I do applaud Lenny Jason and Nancy Klimas for bringing up important issues and asking relevant questions of speakers at the CFSAC and Wanda does a great job running it but besides them and the patient testimonies, the CFSAC seems to flounder.

That bylaws part I am still reviewing as it does get messy but what I understand is that CFSAC members are prohibited by federal regulations from meeting/ discussing issues outside of the meeting (like between meetings) for governmental transparency reasons. This I got from a former CFSAC member. Also, members are not necessairily compensated for these outside discussions and no one can realistically expect people to take time and energy out of their busy lives regularly to do work that is not compensated. (Bless those who do!) So I don't see it as an issue of CFSAC members not wanting to do better, I think there are actual obstacles to this they don't have control over. There are parts during the bylaws discussion where members bring up wanting to meet regularly, like monthly, at least for the subcommittees.

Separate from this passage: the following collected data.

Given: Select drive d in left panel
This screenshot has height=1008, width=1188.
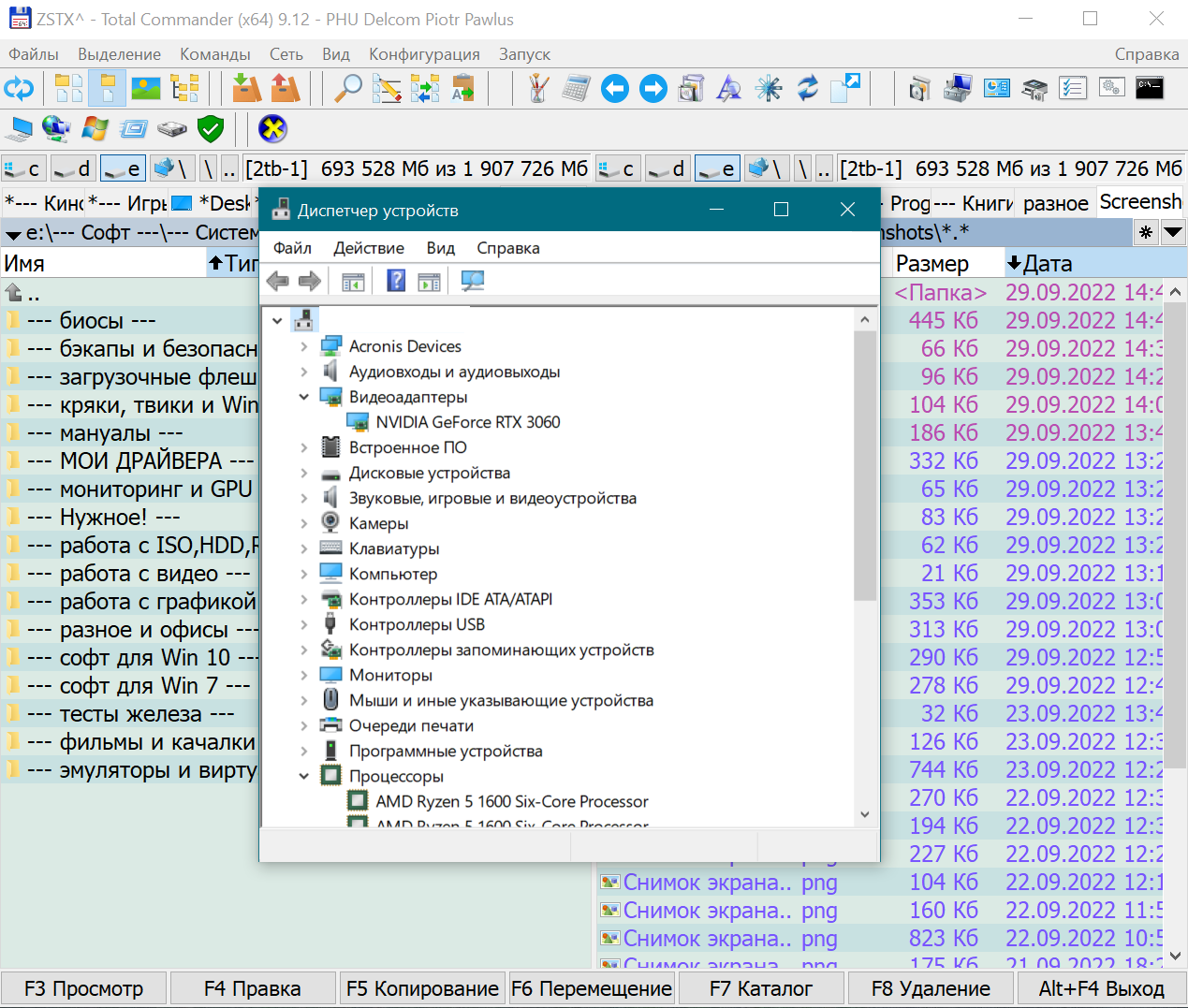Looking at the screenshot, I should pos(73,168).
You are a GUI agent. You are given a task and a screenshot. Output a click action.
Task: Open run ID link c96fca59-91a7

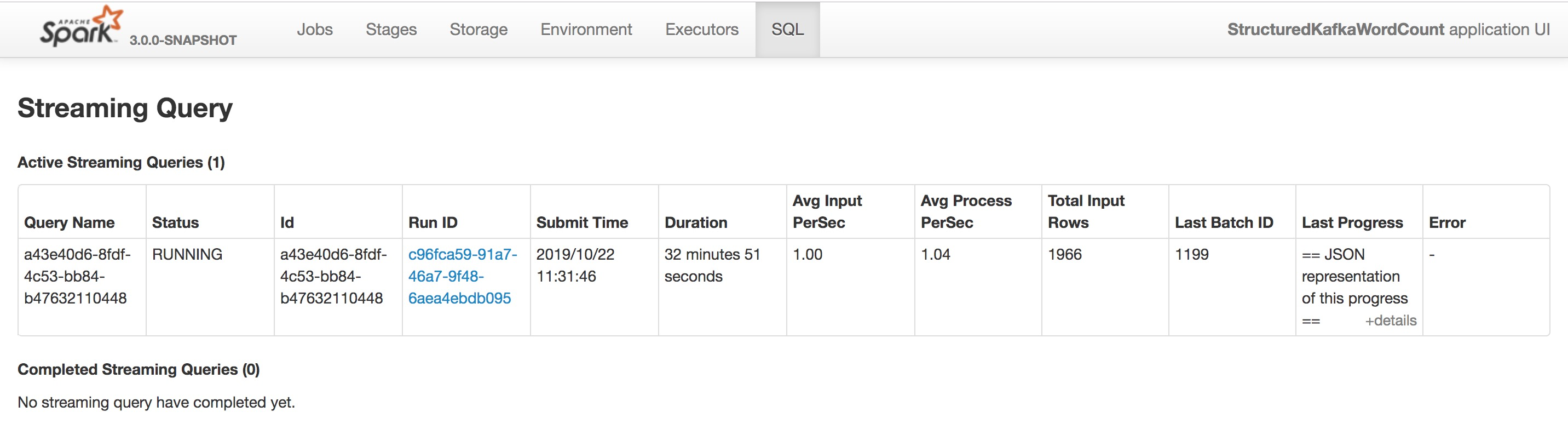point(463,276)
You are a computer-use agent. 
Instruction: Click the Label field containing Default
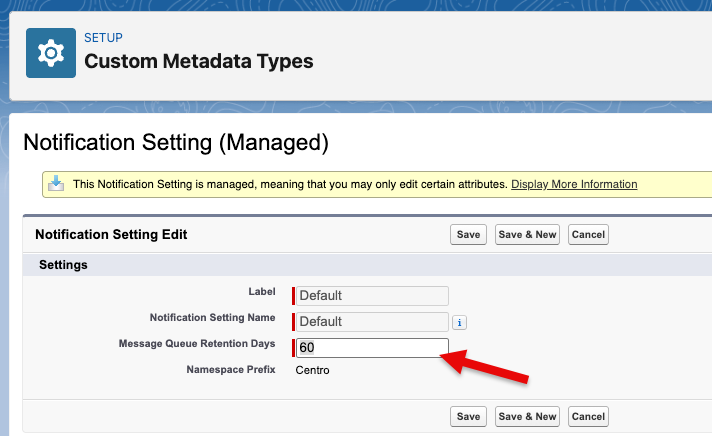pyautogui.click(x=372, y=296)
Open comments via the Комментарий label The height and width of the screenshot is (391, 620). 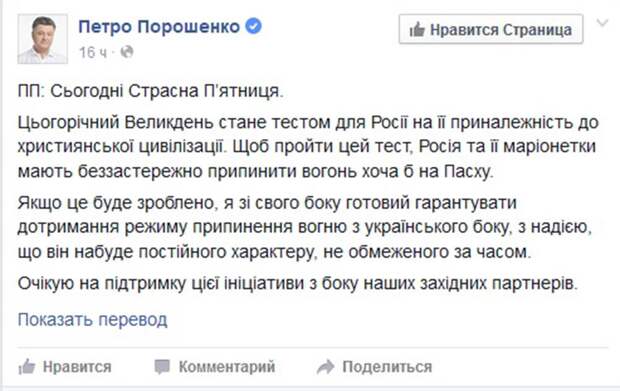tap(227, 366)
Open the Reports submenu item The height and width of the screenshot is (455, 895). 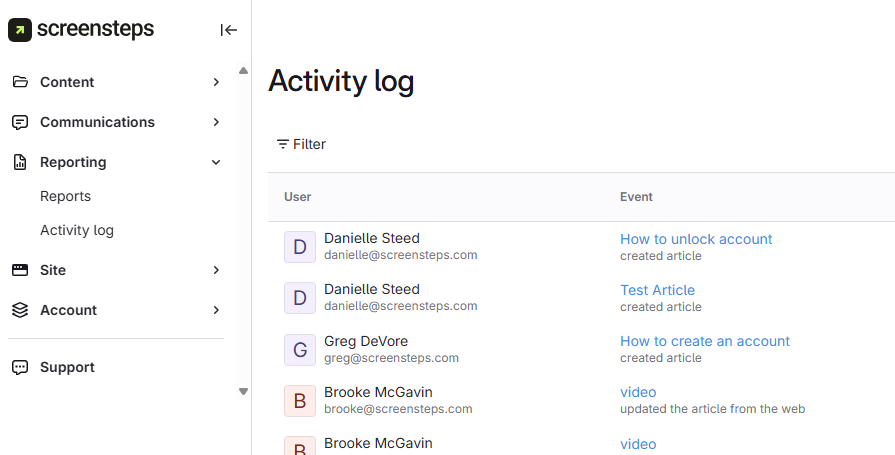(x=65, y=196)
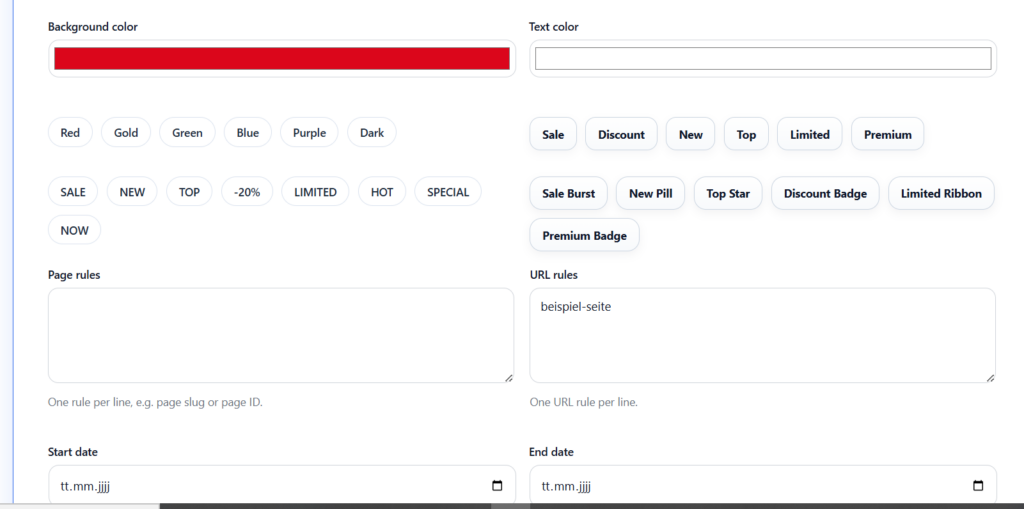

I know from my past work experience as a rep for my department at some regional meetings that my dept. would discuss/ prep beforehand what I would say so the regional meetings would run more efficiently and quicker. CFSAC subcommittees might not get this opportunity as much.
 

jspotila

Senior Member
Messages
1,099
That bylaws part I am still reviewing as it does get messy but what I understand is that CFSAC members are prohibited by federal regulations from meeting/ discussing issues outside of the meeting (like between meetings) for governmental transparency reasons.

This is correct. The full CFSAC can only meet in public, under the federal Sunshine laws. Committees, on the other hand, can meet as often as they like, and you are correct that it was discussed during the by-laws topic.

One thing that amazed me is that NO ONE asked Dr. Unger (or Dr. Milller) what her budget request was for the CFS program for FY2011.